EXERCISE PROMPT: All lines below are to be output exactly as they stand.

PROVIDED INFORMATION:
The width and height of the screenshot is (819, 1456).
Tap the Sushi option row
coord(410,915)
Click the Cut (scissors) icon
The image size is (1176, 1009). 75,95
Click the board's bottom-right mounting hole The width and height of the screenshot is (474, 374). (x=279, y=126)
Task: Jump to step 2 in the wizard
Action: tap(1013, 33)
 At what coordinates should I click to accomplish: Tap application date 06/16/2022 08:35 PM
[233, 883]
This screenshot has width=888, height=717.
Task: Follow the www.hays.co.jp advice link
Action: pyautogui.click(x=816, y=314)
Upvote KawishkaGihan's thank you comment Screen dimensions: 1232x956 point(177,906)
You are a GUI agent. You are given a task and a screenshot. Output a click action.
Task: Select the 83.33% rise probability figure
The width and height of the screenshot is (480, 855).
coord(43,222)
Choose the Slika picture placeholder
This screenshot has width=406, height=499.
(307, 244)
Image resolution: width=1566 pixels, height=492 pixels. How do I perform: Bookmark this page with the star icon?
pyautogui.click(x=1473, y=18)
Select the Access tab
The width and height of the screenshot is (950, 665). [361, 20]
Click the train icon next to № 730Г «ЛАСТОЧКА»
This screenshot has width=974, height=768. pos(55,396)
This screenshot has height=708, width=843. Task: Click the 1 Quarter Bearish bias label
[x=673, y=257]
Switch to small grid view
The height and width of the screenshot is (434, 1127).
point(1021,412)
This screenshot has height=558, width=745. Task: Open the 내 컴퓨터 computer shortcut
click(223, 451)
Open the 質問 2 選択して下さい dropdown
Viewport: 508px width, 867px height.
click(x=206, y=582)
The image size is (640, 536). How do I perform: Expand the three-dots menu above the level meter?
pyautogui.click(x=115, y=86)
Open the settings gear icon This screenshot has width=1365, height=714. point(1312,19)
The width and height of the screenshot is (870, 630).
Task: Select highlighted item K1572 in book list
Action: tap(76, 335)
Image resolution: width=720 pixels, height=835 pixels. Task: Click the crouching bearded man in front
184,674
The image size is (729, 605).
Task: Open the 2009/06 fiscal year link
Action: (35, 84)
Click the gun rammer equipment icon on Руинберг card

OUTPUT:
The width and height of the screenshot is (819, 1456).
Tap the Sushi option row
coord(410,915)
Click the Cut (scissors) icon
The image size is (1176, 1009). 75,95
Click the board's bottom-right mounting hole The width and height of the screenshot is (474, 374). (x=279, y=126)
Task: Jump to step 2 in the wizard
Action: tap(1013, 33)
 At what coordinates should I click to accomplish: Tap application date 06/16/2022 08:35 PM
[233, 883]
This screenshot has width=888, height=717.
Task: Follow the www.hays.co.jp advice link
Action: pyautogui.click(x=816, y=314)
Upvote KawishkaGihan's thank you comment Screen dimensions: 1232x956 point(177,906)
You are a GUI agent. You are given a task and a screenshot. Output a click action.
Task: Select the 83.33% rise probability figure
The width and height of the screenshot is (480, 855).
coord(43,222)
Choose the Slika picture placeholder
This screenshot has width=406, height=499.
(307, 244)
Image resolution: width=1566 pixels, height=492 pixels. How do I perform: Bookmark this page with the star icon?
pyautogui.click(x=1473, y=18)
Select the Access tab
The width and height of the screenshot is (950, 665). [361, 20]
Click the train icon next to № 730Г «ЛАСТОЧКА»
This screenshot has width=974, height=768. pos(55,396)
This screenshot has height=708, width=843. Task: Click the 1 Quarter Bearish bias label
[x=673, y=257]
Switch to small grid view
The height and width of the screenshot is (434, 1127).
point(1021,412)
This screenshot has height=558, width=745. Task: Open the 내 컴퓨터 computer shortcut
click(223, 451)
Open the 質問 2 選択して下さい dropdown
Viewport: 508px width, 867px height.
click(x=206, y=582)
The image size is (640, 536). How do I perform: Expand the three-dots menu above the level meter?
pyautogui.click(x=115, y=86)
Open the settings gear icon This screenshot has width=1365, height=714. point(1312,19)
The width and height of the screenshot is (870, 630).
Task: Select highlighted item K1572 in book list
Action: tap(76, 335)
Image resolution: width=720 pixels, height=835 pixels. Task: Click the crouching bearded man in front
184,674
The image size is (729, 605).
Task: Open the 2009/06 fiscal year link
Action: (35, 84)
Click the gun rammer equipment icon on Руинберг card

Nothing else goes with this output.